Para muchos la mejor cantante de la historia es una griega nacida en Manhattan, María Ana Cecilia Sofía Kalogeropoulou. O por hacerlo corto, María Callas. Otros se quedan con una muchacha venida al mundo en una casucha de tablas de Memphis y criada en Detroit, Aretha Louise Franklin, la Reina del Soul, que se fue en el verano de 2018, con 76 años, por un cáncer de páncreas.

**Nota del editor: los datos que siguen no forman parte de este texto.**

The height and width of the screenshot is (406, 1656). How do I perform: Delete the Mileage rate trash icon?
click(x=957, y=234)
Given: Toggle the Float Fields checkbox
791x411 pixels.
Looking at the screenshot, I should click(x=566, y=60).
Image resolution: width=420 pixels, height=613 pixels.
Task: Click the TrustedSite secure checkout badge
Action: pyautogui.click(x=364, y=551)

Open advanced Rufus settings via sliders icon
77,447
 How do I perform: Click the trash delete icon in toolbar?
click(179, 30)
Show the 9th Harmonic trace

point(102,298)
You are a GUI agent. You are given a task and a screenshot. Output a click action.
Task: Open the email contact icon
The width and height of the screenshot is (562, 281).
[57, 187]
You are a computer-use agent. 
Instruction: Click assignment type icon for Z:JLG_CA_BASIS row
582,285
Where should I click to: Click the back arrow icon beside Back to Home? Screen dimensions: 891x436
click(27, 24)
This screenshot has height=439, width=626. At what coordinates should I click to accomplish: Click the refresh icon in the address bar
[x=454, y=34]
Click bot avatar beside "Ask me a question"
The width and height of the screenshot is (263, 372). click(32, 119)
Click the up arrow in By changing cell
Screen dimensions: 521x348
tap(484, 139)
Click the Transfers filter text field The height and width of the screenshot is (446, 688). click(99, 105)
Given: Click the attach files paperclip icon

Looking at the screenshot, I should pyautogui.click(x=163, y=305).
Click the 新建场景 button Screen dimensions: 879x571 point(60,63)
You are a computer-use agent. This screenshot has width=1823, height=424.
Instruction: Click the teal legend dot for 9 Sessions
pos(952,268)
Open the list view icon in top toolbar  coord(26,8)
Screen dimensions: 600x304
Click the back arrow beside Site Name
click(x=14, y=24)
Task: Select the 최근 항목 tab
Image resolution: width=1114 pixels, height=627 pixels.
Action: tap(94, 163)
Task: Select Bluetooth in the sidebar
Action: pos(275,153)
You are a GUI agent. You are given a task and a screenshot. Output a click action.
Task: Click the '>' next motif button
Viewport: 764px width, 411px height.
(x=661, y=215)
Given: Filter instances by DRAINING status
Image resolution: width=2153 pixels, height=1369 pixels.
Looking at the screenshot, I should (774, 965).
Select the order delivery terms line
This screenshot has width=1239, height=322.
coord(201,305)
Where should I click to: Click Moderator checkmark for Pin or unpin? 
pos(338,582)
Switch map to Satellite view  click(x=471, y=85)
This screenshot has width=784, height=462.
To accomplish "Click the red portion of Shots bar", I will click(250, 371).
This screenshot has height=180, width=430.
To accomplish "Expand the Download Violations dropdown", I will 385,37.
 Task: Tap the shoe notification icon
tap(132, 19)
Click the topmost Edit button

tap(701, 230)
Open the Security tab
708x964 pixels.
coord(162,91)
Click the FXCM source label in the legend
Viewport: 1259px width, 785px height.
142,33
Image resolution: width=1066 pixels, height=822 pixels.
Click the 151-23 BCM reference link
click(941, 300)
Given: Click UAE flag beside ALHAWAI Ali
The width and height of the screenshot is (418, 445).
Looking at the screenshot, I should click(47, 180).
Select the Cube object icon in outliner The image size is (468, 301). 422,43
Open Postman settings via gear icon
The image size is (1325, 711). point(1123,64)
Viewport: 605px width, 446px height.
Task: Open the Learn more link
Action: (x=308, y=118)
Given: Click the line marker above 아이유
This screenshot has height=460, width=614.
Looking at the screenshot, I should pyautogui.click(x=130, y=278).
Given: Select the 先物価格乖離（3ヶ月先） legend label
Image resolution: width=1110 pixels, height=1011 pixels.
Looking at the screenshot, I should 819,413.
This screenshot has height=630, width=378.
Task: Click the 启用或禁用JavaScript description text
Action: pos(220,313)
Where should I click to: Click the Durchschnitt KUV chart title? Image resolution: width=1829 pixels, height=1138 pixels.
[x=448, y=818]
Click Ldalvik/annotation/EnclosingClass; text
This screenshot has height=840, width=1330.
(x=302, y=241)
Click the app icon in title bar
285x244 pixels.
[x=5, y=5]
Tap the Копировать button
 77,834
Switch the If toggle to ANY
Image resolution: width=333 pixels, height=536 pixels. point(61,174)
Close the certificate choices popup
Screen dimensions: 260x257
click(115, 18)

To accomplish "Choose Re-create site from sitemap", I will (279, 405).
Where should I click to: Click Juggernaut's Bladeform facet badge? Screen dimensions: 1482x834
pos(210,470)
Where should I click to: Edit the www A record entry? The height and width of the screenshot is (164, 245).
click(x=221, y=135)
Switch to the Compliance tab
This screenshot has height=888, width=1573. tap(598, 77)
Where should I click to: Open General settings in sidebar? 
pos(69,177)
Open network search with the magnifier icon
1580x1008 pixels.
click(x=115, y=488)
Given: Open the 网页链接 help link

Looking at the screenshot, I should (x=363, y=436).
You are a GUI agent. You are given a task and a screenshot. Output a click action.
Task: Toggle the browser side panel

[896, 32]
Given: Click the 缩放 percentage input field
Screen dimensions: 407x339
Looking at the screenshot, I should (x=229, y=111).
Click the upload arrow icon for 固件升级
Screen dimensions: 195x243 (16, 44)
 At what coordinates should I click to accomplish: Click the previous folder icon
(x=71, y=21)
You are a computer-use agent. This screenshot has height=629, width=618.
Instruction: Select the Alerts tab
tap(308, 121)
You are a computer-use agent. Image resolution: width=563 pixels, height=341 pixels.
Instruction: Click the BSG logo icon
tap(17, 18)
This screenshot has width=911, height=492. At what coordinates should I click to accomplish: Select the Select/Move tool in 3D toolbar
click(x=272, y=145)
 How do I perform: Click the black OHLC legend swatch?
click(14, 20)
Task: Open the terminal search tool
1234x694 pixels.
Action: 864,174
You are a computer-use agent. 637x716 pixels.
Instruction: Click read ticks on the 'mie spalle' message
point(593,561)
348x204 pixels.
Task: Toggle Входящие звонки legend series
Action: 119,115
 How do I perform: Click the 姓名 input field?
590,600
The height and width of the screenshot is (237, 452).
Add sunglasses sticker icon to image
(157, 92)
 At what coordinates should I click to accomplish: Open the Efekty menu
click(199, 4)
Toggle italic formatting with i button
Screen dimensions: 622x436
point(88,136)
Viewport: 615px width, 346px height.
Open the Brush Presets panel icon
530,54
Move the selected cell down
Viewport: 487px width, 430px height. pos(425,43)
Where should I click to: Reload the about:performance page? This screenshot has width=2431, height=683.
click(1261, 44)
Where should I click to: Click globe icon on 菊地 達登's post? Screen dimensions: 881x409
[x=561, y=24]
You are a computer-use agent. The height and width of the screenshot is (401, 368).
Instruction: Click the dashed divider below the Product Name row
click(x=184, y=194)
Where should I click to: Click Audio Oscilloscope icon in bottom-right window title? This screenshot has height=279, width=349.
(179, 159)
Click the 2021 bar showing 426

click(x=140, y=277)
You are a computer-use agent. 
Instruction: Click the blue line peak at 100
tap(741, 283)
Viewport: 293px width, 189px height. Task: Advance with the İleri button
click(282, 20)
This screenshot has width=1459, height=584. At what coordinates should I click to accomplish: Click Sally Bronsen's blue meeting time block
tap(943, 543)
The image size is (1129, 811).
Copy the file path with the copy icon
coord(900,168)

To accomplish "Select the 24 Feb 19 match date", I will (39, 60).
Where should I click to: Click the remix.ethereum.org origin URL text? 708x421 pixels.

Hoy, día de Navidad, mi modesto regalo es una recomendación: vean Amazing Grace –anda perdido por las plataformas–, el documental que recoge el emotivo, sensacional, concierto de gospel que Aretha, entonces de 29 años, grabó en una iglesia baptista de un barrio depauperado de Los Ángeles los días 13 y 14 de enero de 1972.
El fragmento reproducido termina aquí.